**Task statement:**
Every record below should appear in your answer, copied exactly.

*** Supplied data

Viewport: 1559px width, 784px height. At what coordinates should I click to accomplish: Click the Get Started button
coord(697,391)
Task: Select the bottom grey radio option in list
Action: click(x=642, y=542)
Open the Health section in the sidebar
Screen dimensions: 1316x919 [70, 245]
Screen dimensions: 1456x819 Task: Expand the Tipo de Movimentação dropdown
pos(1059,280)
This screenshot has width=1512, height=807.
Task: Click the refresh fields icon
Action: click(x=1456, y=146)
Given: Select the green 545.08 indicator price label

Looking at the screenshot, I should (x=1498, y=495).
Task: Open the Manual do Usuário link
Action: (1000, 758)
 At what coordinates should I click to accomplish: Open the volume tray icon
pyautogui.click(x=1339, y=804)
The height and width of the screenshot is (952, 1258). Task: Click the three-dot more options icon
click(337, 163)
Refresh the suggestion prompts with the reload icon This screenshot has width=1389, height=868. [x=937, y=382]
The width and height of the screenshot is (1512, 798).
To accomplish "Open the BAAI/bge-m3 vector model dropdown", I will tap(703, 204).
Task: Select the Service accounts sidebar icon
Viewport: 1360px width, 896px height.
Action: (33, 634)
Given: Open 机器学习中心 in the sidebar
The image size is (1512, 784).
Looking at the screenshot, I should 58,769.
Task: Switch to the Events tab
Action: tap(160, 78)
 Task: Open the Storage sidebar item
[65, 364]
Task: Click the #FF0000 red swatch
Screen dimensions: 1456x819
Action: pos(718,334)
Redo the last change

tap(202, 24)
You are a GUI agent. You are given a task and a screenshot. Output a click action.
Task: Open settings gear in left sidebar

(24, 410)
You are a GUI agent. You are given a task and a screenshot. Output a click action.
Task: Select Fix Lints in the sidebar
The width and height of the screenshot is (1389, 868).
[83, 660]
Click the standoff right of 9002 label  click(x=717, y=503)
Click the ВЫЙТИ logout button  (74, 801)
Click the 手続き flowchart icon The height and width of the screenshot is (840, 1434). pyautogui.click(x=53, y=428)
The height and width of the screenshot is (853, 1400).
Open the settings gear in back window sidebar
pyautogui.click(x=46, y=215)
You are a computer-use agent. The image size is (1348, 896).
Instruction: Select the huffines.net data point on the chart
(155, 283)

******

**Solution below:**
Viewport: 1559px width, 784px height. At what coordinates should I click to accomplish: Click the Get Started button
coord(697,391)
Task: Select the bottom grey radio option in list
Action: click(x=642, y=542)
Open the Health section in the sidebar
Screen dimensions: 1316x919 [70, 245]
Screen dimensions: 1456x819 Task: Expand the Tipo de Movimentação dropdown
pos(1059,280)
This screenshot has width=1512, height=807.
Task: Click the refresh fields icon
Action: click(x=1456, y=146)
Given: Select the green 545.08 indicator price label

Looking at the screenshot, I should (x=1498, y=495).
Task: Open the Manual do Usuário link
Action: (1000, 758)
 At what coordinates should I click to accomplish: Open the volume tray icon
pyautogui.click(x=1339, y=804)
The height and width of the screenshot is (952, 1258). Task: Click the three-dot more options icon
click(337, 163)
Refresh the suggestion prompts with the reload icon This screenshot has width=1389, height=868. [x=937, y=382]
The width and height of the screenshot is (1512, 798).
To accomplish "Open the BAAI/bge-m3 vector model dropdown", I will tap(703, 204).
Task: Select the Service accounts sidebar icon
Viewport: 1360px width, 896px height.
Action: (33, 634)
Given: Open 机器学习中心 in the sidebar
The image size is (1512, 784).
Looking at the screenshot, I should 58,769.
Task: Switch to the Events tab
Action: tap(160, 78)
 Task: Open the Storage sidebar item
[65, 364]
Task: Click the #FF0000 red swatch
Screen dimensions: 1456x819
Action: pos(718,334)
Redo the last change

tap(202, 24)
You are a GUI agent. You are given a task and a screenshot. Output a click action.
Task: Open settings gear in left sidebar

(24, 410)
You are a GUI agent. You are given a task and a screenshot. Output a click action.
Task: Select Fix Lints in the sidebar
The width and height of the screenshot is (1389, 868).
[83, 660]
Click the standoff right of 9002 label  click(x=717, y=503)
Click the ВЫЙТИ logout button  (74, 801)
Click the 手続き flowchart icon The height and width of the screenshot is (840, 1434). pyautogui.click(x=53, y=428)
The height and width of the screenshot is (853, 1400).
Open the settings gear in back window sidebar
pyautogui.click(x=46, y=215)
You are a computer-use agent. The image size is (1348, 896).
Instruction: Select the huffines.net data point on the chart
(155, 283)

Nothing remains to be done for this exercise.